J’aurai sans doute oublié quelques noms ; mais je souhaite qu’on dise d’eux : præfulgebant Cassius & Brutus, eo ipso quod eorum effigies non visebantur.

Si l’on compte qu’il n’y a point eu d’homme célebre né en province, qui ne soit venu à Paris pour se former, qui n’y ait vécu par choix, & qui n’y soit mort, ne pouvant quitter cette grande ville, malgré l’amour de la patrie : cette race d’hommes éclairés, tous concentrés sur le même point, tandis que les autres villes du royaume offrent des landes d’une incroyable stérilité, devient un profond objet de méditation sur les causes réelles & subsistantes qui précipitent tous les gens de lettres dans la capitale, & les y retiennent comme par enchantement.

Tandis que la nature a prodigué ses dons précieux à ces hommes distingués du vulgaire, la fortune, comme pour s’en venger, leur a refusé ses faveurs, & sa malice à cet égard est bien ancienne. Démosthenes étoit fils d’un forgeron, Virgile d’un boulanger, Horace d’un affranchi, Théophraste d’un fripier, Amyot d’un corroyeur, la Mothe d’un chapelier, Rousseau le poëte d’un cordonnier, Moliere d’un tapissier, Quinaut d’un mitron, Fléchier d’un chandelier, Rollin d’un coutelier, Massillon d’un tanneur. Un horloger de Geneve fut le pere de J. J. Rousseau, & MM. Caron de Beaumarchais & Dupont l’économiste sont aussi fils d’horlogers.

Presque tous les hommes qui se sont fait connoître dans les arts & dans les sciences, & qui ont formé de leurs travaux accumulés le véritable trésor de l’esprit humain, ont connu dans leur jeunesse le besoin, & ont recueilli, comme dit Mérope, ce mépris qui suit la pauvreté.

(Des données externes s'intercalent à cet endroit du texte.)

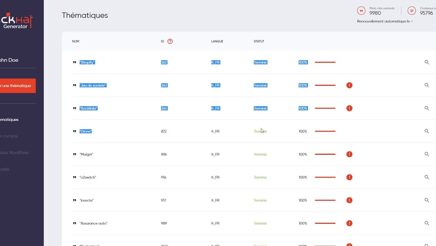436x246 pixels.
Task: Click the red warning icon on Backlinks row
Action: click(349, 108)
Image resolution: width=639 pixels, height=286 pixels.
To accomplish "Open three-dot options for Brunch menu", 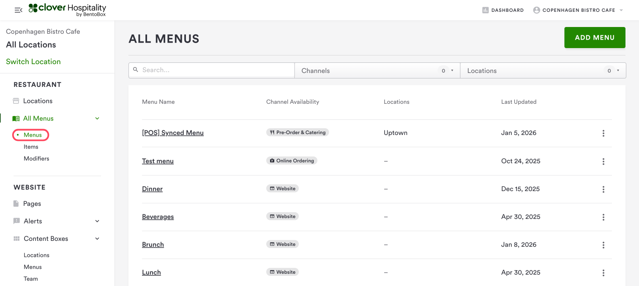I will point(603,245).

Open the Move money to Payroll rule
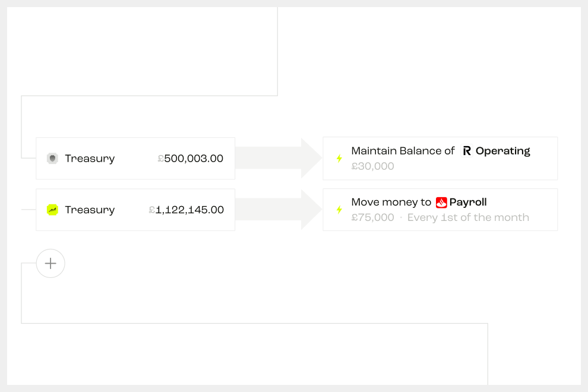pos(440,210)
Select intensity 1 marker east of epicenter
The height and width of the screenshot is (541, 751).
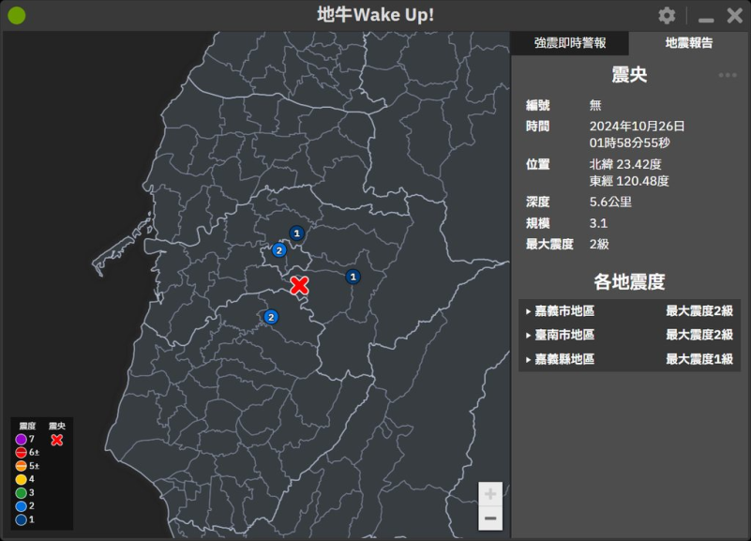coord(353,277)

Homere a mendié. Le Tasse, Milton & Pétrarque ont connu la misere. Corneille est décédé pauvre. Boulanger a erré sur les grandes routes. Jean-Jacques Rousseau est mort… je n’ose ici le dire.

Les pensions que distribuent les souverains ne sont pas attribuées de nos jours aux gens de lettres, ou qui en sont les plus dignes par leurs travaux, ou qui en auroient le plus besoin par leur situation. Enfin, jusqu’aux dignités littéraires, tout est enlevé par la faveur, le crédit ou l’intrigue.